#### [TEXTO MOSTRADO]
◇ ◇ ◇ ◇ ◇

Pasión por la tierra

“Si para todos los seres el agua es vital, más aún lo es para quienes trabajan la tierra“

José Luis Masegosa
08:59 • 07 mar. 2022

¡Qué agua más hermosa!. Es la exclamación más oída durante los últimos días entre muchos de nuestros agricultores, cautivos de la sequía de esta esquina patria, donde la desertificación es una realidad cotidiana y donde las precipitaciones, tan ansiadas como escasas, se valoran como el imprescindible oxígeno para la vida.



Si para todos los seres  el agua es vital, más aún lo es para quienes trabajan  la tierra, por lo que no hemos de extrañar su especial sensibilidad, sus desvelos y preocupaciones con la climatología. De ahí que estas buenas gentes del campo, estos agricultores sean los mejores observadores del clima y de la meteorología. Amén de los avanzados dispositivos tecnológicos destinados al estudio y análisis de las ciencias de las Tierra, los guardianes del campo se sirven de tradicionales ritos, de extravagantes métodos y, sobre todo, de la participación de otros seres del reino animal para conocer y prever los fenómenos que afectarán a sus cultivos. Días atrás, un experimentado agricultor me aseguraba que el canto nocturno del gallo en doce veces sucesivas anuncia lluvia segura, así como los trinos persistentes del pájaro carpintero.



Algo escéptico por tan extravagantes métodos predictivos, durante las últimas vigilias agudicé dos de mis cinco sentidos, y, en efecto, las precipitaciones han ratificado el augurio del gallo de mis vecinos  que durante las noches previas al pasado viernes no se mostró perezoso y entonó su quiquiriquí como si estuviera deglutiendo las doce uvas de la suerte. Y así lo han vuelto a ratificar los sucesivos chaparrones que han aportado una dosis de alegría al rural paisanaje de mi entorno.



¡Qué agua más hermosa!, exclama por enésima vez mi amigo Juan, quien, como si se dejara llevar por un reloj de arena, aparece de cuando en tarde a la puerta de su casa, otea el cielo, se deja bautizar por algunas de las incesantes gotas, antes de que se suiciden en el suelo, y con satisfactoria expresión retorna a sus aposentos. No es que el líquido maná sea muy imprescindible para el sustento del ocasional hortelano, que él vive de la música, pero sí es un concienciado hombre del campo, como otros muchos.

◇ ◇ ◇ ◇ ◇

Filas sobre la búsqueda de palabras y elementos
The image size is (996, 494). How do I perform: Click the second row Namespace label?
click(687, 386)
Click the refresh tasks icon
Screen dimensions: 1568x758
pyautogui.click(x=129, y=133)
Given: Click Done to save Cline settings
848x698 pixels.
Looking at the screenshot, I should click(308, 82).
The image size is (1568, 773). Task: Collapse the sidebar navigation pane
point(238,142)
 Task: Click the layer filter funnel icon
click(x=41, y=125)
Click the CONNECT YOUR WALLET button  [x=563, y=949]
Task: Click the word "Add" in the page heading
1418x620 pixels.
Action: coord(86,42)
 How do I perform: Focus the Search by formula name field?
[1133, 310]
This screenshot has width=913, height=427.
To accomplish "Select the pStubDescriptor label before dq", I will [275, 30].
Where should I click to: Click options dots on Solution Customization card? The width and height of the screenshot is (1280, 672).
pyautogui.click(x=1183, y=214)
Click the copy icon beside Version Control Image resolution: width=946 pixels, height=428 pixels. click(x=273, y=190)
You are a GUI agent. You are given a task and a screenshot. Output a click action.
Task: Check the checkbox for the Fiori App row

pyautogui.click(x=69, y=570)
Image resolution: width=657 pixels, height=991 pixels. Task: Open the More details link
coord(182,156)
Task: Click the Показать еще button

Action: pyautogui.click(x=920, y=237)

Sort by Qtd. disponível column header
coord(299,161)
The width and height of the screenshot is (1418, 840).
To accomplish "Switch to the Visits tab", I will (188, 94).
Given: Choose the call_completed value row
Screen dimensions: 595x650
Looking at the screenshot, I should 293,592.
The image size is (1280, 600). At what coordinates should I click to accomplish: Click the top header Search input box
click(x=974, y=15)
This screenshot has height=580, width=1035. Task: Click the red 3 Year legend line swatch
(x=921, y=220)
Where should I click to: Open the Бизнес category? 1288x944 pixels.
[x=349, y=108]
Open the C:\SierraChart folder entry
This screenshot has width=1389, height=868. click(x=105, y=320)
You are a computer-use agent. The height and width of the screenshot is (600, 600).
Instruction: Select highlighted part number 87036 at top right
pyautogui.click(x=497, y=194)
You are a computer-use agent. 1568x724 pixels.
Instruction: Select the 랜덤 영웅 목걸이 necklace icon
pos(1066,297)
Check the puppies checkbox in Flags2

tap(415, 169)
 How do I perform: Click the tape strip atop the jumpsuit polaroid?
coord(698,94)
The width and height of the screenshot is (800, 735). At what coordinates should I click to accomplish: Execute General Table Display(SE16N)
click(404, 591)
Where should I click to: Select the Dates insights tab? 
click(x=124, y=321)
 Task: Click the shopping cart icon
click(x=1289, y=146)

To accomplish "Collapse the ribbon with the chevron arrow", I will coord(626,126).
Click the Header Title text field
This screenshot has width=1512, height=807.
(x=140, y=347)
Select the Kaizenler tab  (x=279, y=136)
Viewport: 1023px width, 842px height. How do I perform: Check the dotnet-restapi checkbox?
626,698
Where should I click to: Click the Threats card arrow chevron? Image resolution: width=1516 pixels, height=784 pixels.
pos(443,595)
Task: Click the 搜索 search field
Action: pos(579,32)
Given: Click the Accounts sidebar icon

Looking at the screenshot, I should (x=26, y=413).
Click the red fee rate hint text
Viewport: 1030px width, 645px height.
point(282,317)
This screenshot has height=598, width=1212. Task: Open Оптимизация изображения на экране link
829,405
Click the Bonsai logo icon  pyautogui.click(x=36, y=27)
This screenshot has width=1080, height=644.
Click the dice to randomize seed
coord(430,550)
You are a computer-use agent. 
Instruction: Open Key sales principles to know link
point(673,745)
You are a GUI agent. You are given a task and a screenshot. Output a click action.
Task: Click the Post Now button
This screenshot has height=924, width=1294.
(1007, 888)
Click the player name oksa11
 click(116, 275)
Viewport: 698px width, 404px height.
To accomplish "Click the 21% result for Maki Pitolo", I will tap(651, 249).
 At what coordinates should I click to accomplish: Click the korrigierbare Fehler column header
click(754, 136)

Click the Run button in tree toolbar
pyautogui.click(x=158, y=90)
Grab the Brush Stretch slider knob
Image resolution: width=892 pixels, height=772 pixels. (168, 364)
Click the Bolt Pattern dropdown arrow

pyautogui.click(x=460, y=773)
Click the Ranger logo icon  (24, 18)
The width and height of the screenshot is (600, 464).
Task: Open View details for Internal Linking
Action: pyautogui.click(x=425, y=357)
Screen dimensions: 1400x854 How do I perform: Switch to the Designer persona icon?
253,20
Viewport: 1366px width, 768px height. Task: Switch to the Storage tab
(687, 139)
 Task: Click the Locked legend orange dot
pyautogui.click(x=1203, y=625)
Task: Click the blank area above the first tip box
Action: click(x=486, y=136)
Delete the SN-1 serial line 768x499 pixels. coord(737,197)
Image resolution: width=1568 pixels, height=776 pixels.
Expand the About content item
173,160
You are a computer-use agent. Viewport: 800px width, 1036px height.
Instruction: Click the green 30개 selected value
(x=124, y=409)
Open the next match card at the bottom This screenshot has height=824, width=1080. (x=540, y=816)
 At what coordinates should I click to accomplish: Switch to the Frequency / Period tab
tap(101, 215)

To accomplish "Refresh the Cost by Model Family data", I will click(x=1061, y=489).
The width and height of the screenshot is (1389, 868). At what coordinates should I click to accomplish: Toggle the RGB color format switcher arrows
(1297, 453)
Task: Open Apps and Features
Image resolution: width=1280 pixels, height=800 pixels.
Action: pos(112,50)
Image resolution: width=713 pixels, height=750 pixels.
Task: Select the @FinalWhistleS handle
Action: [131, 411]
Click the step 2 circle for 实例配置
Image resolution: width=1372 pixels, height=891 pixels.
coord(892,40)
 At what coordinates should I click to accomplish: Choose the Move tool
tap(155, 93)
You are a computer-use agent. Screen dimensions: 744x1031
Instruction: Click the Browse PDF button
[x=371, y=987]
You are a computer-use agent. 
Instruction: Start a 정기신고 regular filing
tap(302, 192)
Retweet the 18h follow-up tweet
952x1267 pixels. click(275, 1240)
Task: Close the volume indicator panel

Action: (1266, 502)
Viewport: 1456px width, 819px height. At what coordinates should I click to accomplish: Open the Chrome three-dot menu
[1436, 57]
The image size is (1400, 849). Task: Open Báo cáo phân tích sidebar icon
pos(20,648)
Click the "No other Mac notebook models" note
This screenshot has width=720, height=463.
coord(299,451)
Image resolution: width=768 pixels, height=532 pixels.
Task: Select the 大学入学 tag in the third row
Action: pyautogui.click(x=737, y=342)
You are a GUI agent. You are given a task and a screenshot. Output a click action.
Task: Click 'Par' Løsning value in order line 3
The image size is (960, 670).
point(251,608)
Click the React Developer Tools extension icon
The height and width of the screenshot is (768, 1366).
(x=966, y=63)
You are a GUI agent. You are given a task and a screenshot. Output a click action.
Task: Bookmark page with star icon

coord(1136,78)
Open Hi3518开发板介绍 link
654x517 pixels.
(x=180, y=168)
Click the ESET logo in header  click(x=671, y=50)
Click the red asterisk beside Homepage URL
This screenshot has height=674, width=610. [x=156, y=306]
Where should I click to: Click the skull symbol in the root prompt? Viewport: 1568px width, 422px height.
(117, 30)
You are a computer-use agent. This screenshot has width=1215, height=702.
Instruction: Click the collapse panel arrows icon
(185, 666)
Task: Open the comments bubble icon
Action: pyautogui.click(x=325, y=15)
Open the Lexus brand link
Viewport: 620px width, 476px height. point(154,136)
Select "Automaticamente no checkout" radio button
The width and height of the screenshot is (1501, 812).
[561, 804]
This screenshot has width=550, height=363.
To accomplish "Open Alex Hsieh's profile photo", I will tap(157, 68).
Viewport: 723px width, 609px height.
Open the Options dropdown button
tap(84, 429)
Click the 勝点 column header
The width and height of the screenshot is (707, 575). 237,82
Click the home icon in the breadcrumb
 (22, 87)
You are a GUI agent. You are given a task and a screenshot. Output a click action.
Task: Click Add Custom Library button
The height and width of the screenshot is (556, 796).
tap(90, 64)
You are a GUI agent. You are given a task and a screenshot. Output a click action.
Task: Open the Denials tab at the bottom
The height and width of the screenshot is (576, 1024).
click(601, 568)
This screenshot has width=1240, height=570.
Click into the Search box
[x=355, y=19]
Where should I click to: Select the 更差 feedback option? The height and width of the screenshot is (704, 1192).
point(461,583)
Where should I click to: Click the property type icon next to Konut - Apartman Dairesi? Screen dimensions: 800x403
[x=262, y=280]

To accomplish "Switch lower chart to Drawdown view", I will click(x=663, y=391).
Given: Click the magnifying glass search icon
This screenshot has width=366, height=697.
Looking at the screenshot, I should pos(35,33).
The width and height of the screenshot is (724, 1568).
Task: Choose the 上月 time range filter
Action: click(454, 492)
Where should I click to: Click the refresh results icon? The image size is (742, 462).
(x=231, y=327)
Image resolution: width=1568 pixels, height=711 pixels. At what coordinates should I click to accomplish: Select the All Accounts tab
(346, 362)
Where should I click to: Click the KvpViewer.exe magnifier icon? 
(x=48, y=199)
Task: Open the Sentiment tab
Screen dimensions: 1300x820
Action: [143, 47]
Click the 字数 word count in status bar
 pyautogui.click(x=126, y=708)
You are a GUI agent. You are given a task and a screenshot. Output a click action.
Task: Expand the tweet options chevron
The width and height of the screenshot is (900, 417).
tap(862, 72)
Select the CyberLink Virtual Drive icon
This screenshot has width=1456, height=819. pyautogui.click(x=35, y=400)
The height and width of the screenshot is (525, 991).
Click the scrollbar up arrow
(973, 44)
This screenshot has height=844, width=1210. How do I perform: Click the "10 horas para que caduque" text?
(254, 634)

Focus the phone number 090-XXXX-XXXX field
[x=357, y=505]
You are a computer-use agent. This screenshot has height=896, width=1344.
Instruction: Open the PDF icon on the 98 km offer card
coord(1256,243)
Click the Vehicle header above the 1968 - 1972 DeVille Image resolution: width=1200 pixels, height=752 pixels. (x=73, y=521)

◇ ◇ ◇ ◇ ◇

#### [EJERCICIOS]
1 > Copia de la columna sobre la lluvia y el campo el fragmento que empieza en "José Luis Masegosa" y termina en "para la vida.".
2 > Prosigue la columna sobre la lluvia y el campo a partir de su última oración.
Estas filas provienen de otra fuente.

#### [RESPUESTAS]
1 >
José Luis Masegosa
08:59 • 07 mar. 2022

¡Qué agua más hermosa!. Es la exclamación más oída durante los últimos días entre muchos de nuestros agricultores, cautivos de la sequía de esta esquina patria, donde la desertificación es una realidad cotidiana y donde las precipitaciones, tan ansiadas como escasas, se valoran como el imprescindible oxígeno para la vida.

2 >
Uno de estos militantes labriegos es Antonio, un tardío octogenario que habla de su trayectoria  profesional con inusitada pasión, como si la vida le hubiera ido en ello. Nacido y criado bajo el paraguas de launa de una casa alpujarreña, este hombre, desbordante de empatía,  ha vivido un largo peritajes de afanes ocupacionales hasta besar la tierra, su único medio por él reconocido. Hijo de un campesino que supo arañar subsistencia a la tierra herida de las terrazas  de la Alpujarra, Antonio niño nunca quiso estudiar, en contra de las óptimas expectativas y aptitudes que su maestro le reconocía y que con periódica insistencia trasladaba a su progenitor. El bueno de don Armando quería, a sus entendederas, lo mejor para su alumno, por lo que con el fin de despertar su interés por el estudio le encargaba frecuentemente la atención e impartición de algunas enseñanzas para los más pequeños de aquella escuela unitaria de pueblo. En incontables conversaciones, don Armando trató de persuadir al padre de Antonio para que éste se dedicara al estudio y no tuviera que emplearse en el más duro y “peor oficio del mundo”.



Con no pocos esfuerzos, padre y maestro convencieron al adolescente, quien con gran sacrificio ingresó en un internado de la capital y cursó Magisterio, título que no llegó a ejercer, además de por ausencia de interés, porque fue llamado a filas para cumplir el obligatorio servicio militar. Ayudante de un capitán, el mozo alpujarreño fue escalando grados, sin entusiasmo alguno, hasta que llegó a comandante de infantería. Este nato conversador de ojos sin disfraces y manos erosionadas no puede negar la verdad cuando la desnuda; de nada sirvieron las sabias consejas de su padre, los recordatorios del maestro ni las súplicas de María, su mujer y compañera. Antonio, el maestro no ejerciente, el comandante postizo, despertó una  mañana a la vida orlado con los besos de su propia identidad, y no dudó en colgar los galones y desprenderse de todos los corsés que le habían aprisionado.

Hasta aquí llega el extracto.